Grey Bees
- Ukrainian Cover
- Author: Andrey Kurkov
- Original title: Серые пчелы
- Translator: Boris Dralyuk
- Language: Russian
- Publisher: MacLehose Press (UK)
- Publication date: 2018
- Publication place: Ukraine
- Published in English: May 14, 2020
- Media type: Print (Paperback)
- Pages: 304
- ISBN: 978-0857059345

= Grey Bees =

Novel by Andrey Kurkov

Grey Bees (Сірі бджоли; Серые пчёлы) is a 2018 novel by Ukrainian author Andrey Kurkov.

It was translated by Boris Dralyuk and published in English in 2020 (by MacLehose Press, UK) and in 2022 (by Deep Vellum, USA), winning the inaugural Gregg Barrios Book in Translation Prize from the National Book Critics Circle.
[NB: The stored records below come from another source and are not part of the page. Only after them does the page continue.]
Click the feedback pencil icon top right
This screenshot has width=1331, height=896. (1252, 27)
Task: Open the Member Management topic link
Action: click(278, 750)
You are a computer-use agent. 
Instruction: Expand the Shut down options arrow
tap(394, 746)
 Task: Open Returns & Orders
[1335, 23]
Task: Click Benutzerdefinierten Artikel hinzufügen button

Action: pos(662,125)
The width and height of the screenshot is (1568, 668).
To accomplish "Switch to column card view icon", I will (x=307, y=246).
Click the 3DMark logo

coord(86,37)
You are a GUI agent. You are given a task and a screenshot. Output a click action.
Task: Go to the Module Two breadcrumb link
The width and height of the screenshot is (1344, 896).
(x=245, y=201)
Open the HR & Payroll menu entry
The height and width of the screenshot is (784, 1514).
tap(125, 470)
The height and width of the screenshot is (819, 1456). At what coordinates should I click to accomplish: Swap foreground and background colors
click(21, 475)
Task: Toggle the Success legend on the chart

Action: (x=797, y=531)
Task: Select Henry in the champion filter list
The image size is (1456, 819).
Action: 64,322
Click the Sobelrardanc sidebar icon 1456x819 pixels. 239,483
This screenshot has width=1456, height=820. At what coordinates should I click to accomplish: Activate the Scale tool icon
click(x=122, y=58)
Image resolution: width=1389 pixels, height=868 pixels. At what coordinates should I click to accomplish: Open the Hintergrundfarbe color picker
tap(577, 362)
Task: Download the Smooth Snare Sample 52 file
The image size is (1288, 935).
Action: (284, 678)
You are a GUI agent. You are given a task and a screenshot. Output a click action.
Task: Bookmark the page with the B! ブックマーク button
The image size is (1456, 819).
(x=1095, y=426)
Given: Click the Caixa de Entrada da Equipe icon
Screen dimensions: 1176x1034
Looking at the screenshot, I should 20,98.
It was also translated into French by Paul Lequesne as Les Abeilles grises, which won the 2022 Prix Médicis étranger.

This novel has "elements of both the fable and the epic", and it dramatises the conflict in Ukraine through the adventures of a beekeeper.

In 2024, the novel was adapted as a feature film by Ukrainian director Dmytro Moysieiev. The film won several awards in Ukraine.